TASK PROMPT:
Each entry here needs to be given again exactly.

DATA TO PROCESS:
--- START ---

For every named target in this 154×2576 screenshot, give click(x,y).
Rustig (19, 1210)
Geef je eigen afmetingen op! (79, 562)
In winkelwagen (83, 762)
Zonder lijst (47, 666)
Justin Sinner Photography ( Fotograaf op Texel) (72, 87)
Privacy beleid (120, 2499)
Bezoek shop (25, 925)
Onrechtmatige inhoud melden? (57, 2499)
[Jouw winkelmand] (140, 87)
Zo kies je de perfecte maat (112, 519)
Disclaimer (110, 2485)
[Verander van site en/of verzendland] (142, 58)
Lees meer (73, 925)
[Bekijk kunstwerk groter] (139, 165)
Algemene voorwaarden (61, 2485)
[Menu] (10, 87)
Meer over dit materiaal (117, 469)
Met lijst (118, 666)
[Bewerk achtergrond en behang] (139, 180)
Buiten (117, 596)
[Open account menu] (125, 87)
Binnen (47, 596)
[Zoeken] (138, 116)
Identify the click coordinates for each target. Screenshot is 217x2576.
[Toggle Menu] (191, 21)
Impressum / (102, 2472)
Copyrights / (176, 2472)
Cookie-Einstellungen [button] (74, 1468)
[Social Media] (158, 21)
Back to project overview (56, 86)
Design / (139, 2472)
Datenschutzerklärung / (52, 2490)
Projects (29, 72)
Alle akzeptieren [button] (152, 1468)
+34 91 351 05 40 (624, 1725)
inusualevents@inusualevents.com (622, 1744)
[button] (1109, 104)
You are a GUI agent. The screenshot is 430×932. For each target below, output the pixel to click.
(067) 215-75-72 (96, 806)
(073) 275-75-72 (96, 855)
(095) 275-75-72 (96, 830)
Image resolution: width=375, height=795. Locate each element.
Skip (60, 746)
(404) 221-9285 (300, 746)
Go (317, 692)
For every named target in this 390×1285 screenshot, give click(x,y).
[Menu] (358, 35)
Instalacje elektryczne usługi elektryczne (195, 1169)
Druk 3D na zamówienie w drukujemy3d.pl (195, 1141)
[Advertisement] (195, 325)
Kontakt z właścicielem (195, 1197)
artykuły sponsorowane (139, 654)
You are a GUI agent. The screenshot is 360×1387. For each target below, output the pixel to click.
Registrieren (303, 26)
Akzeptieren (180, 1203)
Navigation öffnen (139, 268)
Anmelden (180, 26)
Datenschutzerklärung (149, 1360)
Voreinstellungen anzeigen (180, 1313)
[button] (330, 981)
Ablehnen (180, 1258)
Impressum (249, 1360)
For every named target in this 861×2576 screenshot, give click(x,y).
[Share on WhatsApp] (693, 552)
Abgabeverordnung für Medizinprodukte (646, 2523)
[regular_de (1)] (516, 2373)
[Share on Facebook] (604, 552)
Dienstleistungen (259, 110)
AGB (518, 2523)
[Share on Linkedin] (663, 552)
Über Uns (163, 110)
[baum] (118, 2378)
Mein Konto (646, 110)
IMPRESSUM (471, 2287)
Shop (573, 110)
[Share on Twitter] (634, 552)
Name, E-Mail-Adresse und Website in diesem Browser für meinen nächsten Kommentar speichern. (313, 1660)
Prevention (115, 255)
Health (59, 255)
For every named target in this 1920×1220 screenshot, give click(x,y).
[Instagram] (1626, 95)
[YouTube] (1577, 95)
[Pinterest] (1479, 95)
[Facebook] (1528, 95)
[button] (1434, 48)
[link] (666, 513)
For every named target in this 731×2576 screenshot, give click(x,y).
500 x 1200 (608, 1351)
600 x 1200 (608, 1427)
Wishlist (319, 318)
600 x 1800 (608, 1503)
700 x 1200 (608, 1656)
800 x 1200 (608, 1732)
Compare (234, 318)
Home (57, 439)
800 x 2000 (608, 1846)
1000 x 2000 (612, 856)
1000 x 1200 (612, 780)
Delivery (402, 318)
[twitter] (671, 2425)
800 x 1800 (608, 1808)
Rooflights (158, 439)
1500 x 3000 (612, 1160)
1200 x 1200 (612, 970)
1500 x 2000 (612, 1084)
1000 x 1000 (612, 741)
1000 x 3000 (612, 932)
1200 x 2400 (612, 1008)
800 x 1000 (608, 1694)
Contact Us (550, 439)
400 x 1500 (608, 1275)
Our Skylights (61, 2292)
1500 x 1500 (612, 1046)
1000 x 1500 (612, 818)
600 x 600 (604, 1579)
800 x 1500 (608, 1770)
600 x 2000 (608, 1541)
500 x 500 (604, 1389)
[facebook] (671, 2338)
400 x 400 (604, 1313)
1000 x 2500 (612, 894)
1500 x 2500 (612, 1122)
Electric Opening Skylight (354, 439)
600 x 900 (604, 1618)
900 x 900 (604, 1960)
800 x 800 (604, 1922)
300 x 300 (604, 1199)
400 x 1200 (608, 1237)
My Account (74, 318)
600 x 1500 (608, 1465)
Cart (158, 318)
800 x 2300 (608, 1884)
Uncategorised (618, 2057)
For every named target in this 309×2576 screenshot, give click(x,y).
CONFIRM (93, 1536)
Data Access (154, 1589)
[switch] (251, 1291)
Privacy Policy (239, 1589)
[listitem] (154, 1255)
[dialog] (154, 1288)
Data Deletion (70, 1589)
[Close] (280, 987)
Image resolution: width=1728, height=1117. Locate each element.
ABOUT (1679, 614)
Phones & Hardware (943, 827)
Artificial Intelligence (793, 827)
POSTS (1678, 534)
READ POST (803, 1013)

--- END ---

TASK SOLUTION:
For every named target in this 154×2576 screenshot, give click(x,y).
Rustig (19, 1210)
Geef je eigen afmetingen op! (79, 562)
In winkelwagen (83, 762)
Zonder lijst (47, 666)
Justin Sinner Photography ( Fotograaf op Texel) (72, 87)
Privacy beleid (120, 2499)
Bezoek shop (25, 925)
Onrechtmatige inhoud melden? (57, 2499)
[Jouw winkelmand] (140, 87)
Zo kies je de perfecte maat (112, 519)
Disclaimer (110, 2485)
[Verander van site en/of verzendland] (142, 58)
Lees meer (73, 925)
[Bekijk kunstwerk groter] (139, 165)
Algemene voorwaarden (61, 2485)
[Menu] (10, 87)
Meer over dit materiaal (117, 469)
Met lijst (118, 666)
[Bewerk achtergrond en behang] (139, 180)
Buiten (117, 596)
[Open account menu] (125, 87)
Binnen (47, 596)
[Zoeken] (138, 116)
Identify the click coordinates for each target. Screenshot is 217x2576.
[Toggle Menu] (191, 21)
Impressum / (102, 2472)
Copyrights / (176, 2472)
Cookie-Einstellungen [button] (74, 1468)
[Social Media] (158, 21)
Back to project overview (56, 86)
Design / (139, 2472)
Datenschutzerklärung / (52, 2490)
Projects (29, 72)
Alle akzeptieren [button] (152, 1468)
+34 91 351 05 40 (624, 1725)
inusualevents@inusualevents.com (622, 1744)
[button] (1109, 104)
You are a GUI agent. The screenshot is 430×932. For each target below, output the pixel to click.
(067) 215-75-72 (96, 806)
(073) 275-75-72 (96, 855)
(095) 275-75-72 (96, 830)
Image resolution: width=375, height=795. Locate each element.
Skip (60, 746)
(404) 221-9285 (300, 746)
Go (317, 692)
For every named target in this 390×1285 screenshot, give click(x,y).
[Menu] (358, 35)
Instalacje elektryczne usługi elektryczne (195, 1169)
Druk 3D na zamówienie w drukujemy3d.pl (195, 1141)
[Advertisement] (195, 325)
Kontakt z właścicielem (195, 1197)
artykuły sponsorowane (139, 654)
You are a GUI agent. The screenshot is 360×1387. For each target below, output the pixel to click.
Registrieren (303, 26)
Akzeptieren (180, 1203)
Navigation öffnen (139, 268)
Anmelden (180, 26)
Datenschutzerklärung (149, 1360)
Voreinstellungen anzeigen (180, 1313)
[button] (330, 981)
Ablehnen (180, 1258)
Impressum (249, 1360)
For every named target in this 861×2576 screenshot, give click(x,y).
[Share on WhatsApp] (693, 552)
Abgabeverordnung für Medizinprodukte (646, 2523)
[regular_de (1)] (516, 2373)
[Share on Facebook] (604, 552)
Dienstleistungen (259, 110)
AGB (518, 2523)
[Share on Linkedin] (663, 552)
Über Uns (163, 110)
[baum] (118, 2378)
Mein Konto (646, 110)
IMPRESSUM (471, 2287)
Shop (573, 110)
[Share on Twitter] (634, 552)
Name, E-Mail-Adresse und Website in diesem Browser für meinen nächsten Kommentar speichern. (313, 1660)
Prevention (115, 255)
Health (59, 255)
For every named target in this 1920×1220 screenshot, give click(x,y).
[Instagram] (1626, 95)
[YouTube] (1577, 95)
[Pinterest] (1479, 95)
[Facebook] (1528, 95)
[button] (1434, 48)
[link] (666, 513)
For every named target in this 731×2576 screenshot, give click(x,y).
500 x 1200 (608, 1351)
600 x 1200 (608, 1427)
Wishlist (319, 318)
600 x 1800 (608, 1503)
700 x 1200 (608, 1656)
800 x 1200 (608, 1732)
Compare (234, 318)
Home (57, 439)
800 x 2000 (608, 1846)
1000 x 2000 (612, 856)
1000 x 1200 (612, 780)
Delivery (402, 318)
[twitter] (671, 2425)
800 x 1800 (608, 1808)
Rooflights (158, 439)
1500 x 3000 (612, 1160)
1200 x 1200 (612, 970)
1500 x 2000 (612, 1084)
1000 x 1000 (612, 741)
1000 x 3000 (612, 932)
1200 x 2400 (612, 1008)
800 x 1000 (608, 1694)
Contact Us (550, 439)
400 x 1500 (608, 1275)
Our Skylights (61, 2292)
1500 x 1500 (612, 1046)
1000 x 1500 (612, 818)
600 x 600 (604, 1579)
800 x 1500 (608, 1770)
600 x 2000 (608, 1541)
500 x 500 (604, 1389)
[facebook] (671, 2338)
400 x 400 (604, 1313)
1000 x 2500 (612, 894)
1500 x 2500 (612, 1122)
Electric Opening Skylight (354, 439)
600 x 900 (604, 1618)
900 x 900 (604, 1960)
800 x 800 (604, 1922)
300 x 300 (604, 1199)
400 x 1200 (608, 1237)
My Account (74, 318)
600 x 1500 (608, 1465)
Cart (158, 318)
800 x 2300 (608, 1884)
Uncategorised (618, 2057)
For every named target in this 309×2576 screenshot, give click(x,y).
CONFIRM (93, 1536)
Data Access (154, 1589)
[switch] (251, 1291)
Privacy Policy (239, 1589)
[listitem] (154, 1255)
[dialog] (154, 1288)
Data Deletion (70, 1589)
[Close] (280, 987)
Image resolution: width=1728, height=1117. Locate each element.
ABOUT (1679, 614)
Phones & Hardware (943, 827)
Artificial Intelligence (793, 827)
POSTS (1678, 534)
READ POST (803, 1013)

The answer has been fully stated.